Getting a detailed map of the area
If you go on Google Maps and you zoom out in order to be able to visualize the whole area you need to survey, you are not going to have enough details. You usually only see the name of the main streets. This does not provide enough details for you to perform your work efficiently. Moreover, any time you are going to try to zoom in, everything is going to become blurry and you won’t be able to work with what you have.
For me, the solution was to use the following method:
- I used the tool called WebShot to download the high quality images corresponding to the area I needed to study from Google Maps. Usually WebShot is able to merge these images back together to provide you with the full high quality image. However, in my case, the area was just too big and the program was not able to handle it.
- So, I used Adobe illustrator to merge all the high quality images.
I ended up having a large image that I could zoom into with all the details needed:
Large survey file in TamoGraph
I was able to used this map to create the project in TamoGraph. I calibrated the map using GPS coordinates that I would get from Google Maps and I was good to go.
Since the area was way to big to survey in one time, I decided to divide the area into multiple smaller areas (47 in total) and I created a different survey file for each of them. My idea was to export the survey data from these smaller projects and import them back into the large project at the end.

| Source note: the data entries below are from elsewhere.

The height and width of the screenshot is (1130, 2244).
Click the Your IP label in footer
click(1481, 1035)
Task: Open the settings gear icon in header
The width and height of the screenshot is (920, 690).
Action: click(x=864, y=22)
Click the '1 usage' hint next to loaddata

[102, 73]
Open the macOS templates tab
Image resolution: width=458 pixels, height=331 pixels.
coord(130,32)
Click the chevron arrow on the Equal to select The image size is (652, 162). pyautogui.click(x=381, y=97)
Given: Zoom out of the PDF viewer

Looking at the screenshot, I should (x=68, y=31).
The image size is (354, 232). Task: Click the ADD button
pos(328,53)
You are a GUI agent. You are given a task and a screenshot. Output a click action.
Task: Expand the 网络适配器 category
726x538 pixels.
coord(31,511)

After talking with the support team over at TamoSoft, it is actually easier (and a better idea too) to copy the gloabl survey file many times (47 times in my case), and start from this global survey file for the smaller surveys. Even if you are only surveying a small area. It is easier to merge all the collected data at the end.

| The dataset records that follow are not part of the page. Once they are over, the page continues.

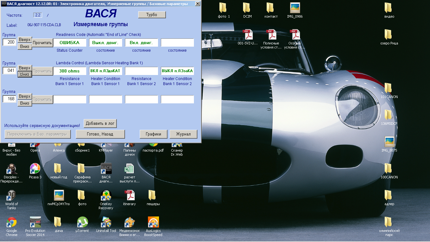Image resolution: width=430 pixels, height=242 pixels.
Task: Open the OneKey Recovery icon
Action: point(106,196)
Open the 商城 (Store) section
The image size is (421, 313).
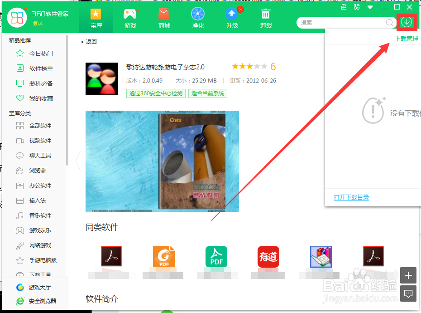click(164, 18)
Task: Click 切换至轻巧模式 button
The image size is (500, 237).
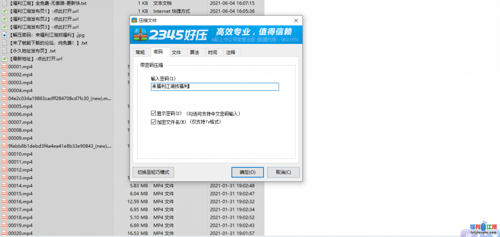Action: (x=153, y=172)
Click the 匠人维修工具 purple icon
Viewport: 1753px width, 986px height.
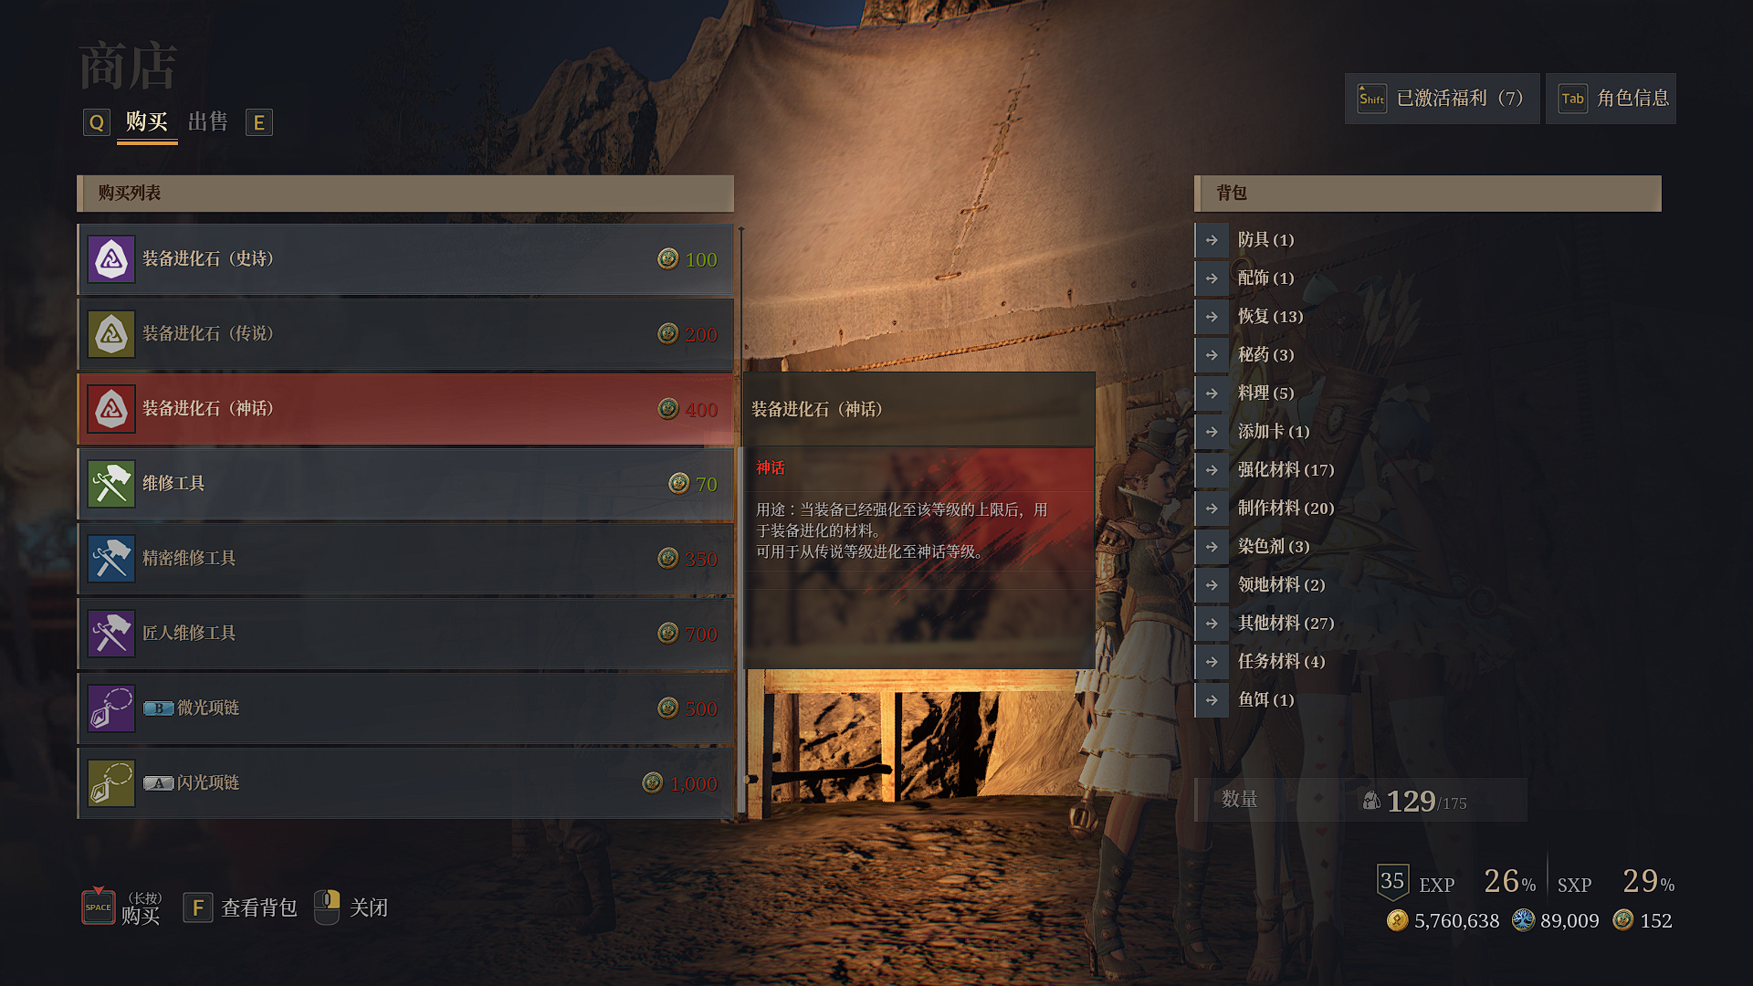coord(111,634)
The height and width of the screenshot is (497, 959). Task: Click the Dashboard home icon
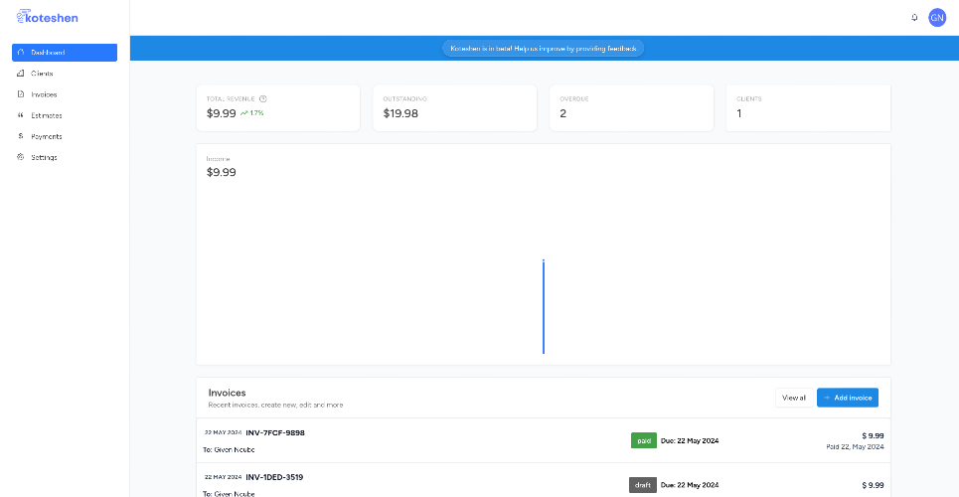click(x=21, y=53)
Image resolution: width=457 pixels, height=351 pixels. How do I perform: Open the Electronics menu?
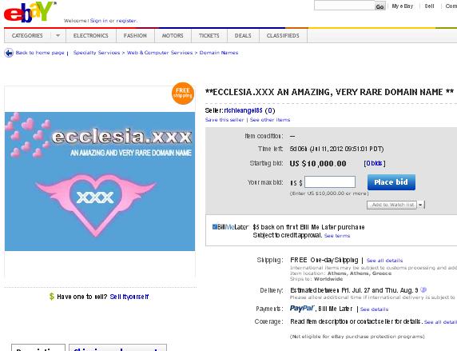click(90, 36)
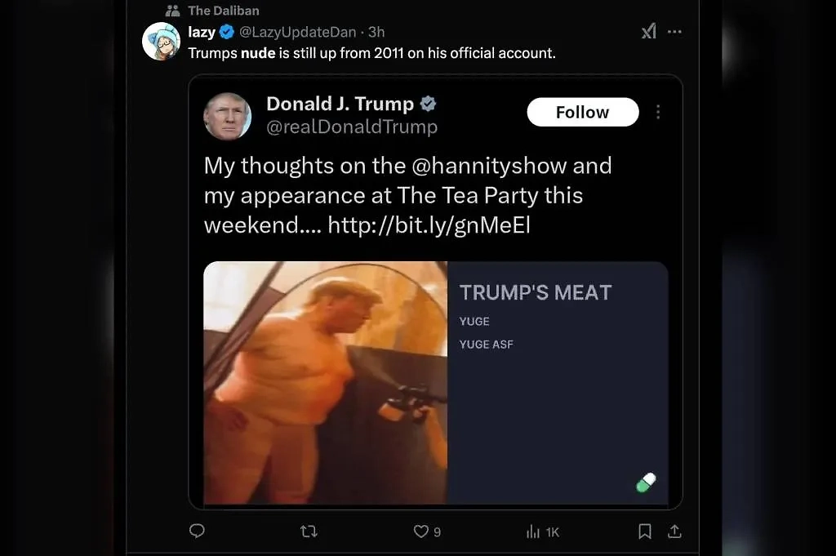Open Grok analysis with the xAI icon

[x=648, y=30]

To divide the area into smaller ones, I used Google Earth Pro to draw the survey paths. Using the path ruler tool, I was able to keep the survey paths under 10km long. I ended up with the following survey paths:
I created survey path 5km to 10km long so my surveys would actually take between 30mins to 60mins to get completed. I was driving around the city at a speed of about 15km/h to 20km/h. Since I was driving slow and I didn’t want to disrupt the traffic, I was performing my surveys by night.
It took me 5 days (nights I should say) to cover about 300km of roads.
In terms of equipment, this is what I used:
- Laptop (MacBook Air 13)
- Tamograph Site Survey installed on a Windows 8 VM (VMWare Fusion)
- GPS Receiver: USBlobalsat BU-353-S4
- 802.11 USB adapter: 3x Edimax EW-7822UAC
- Spectrum Analyzer: Wi-Spy dBx
- A car power inverter so I could keep my laptop plugged in
Analyzing the collected data
In order to analyze the data collected, I couldn’t really used the whole map. I would not get the level of details I wanted and It was visually not explicit to do it this way.
So I decided to divide the area again for analysis. This time, I divided the whole area into 17 smaller parts.
I articulated my reports around these 17 parts. For each part, I was analyzing the collected data like I would normally do for any other site surveys.
Working on this project was a lot of fun for me. If you need to survey a large area one day, don’t hesitate to ask me any questions. I will be happy to share my experiences with you.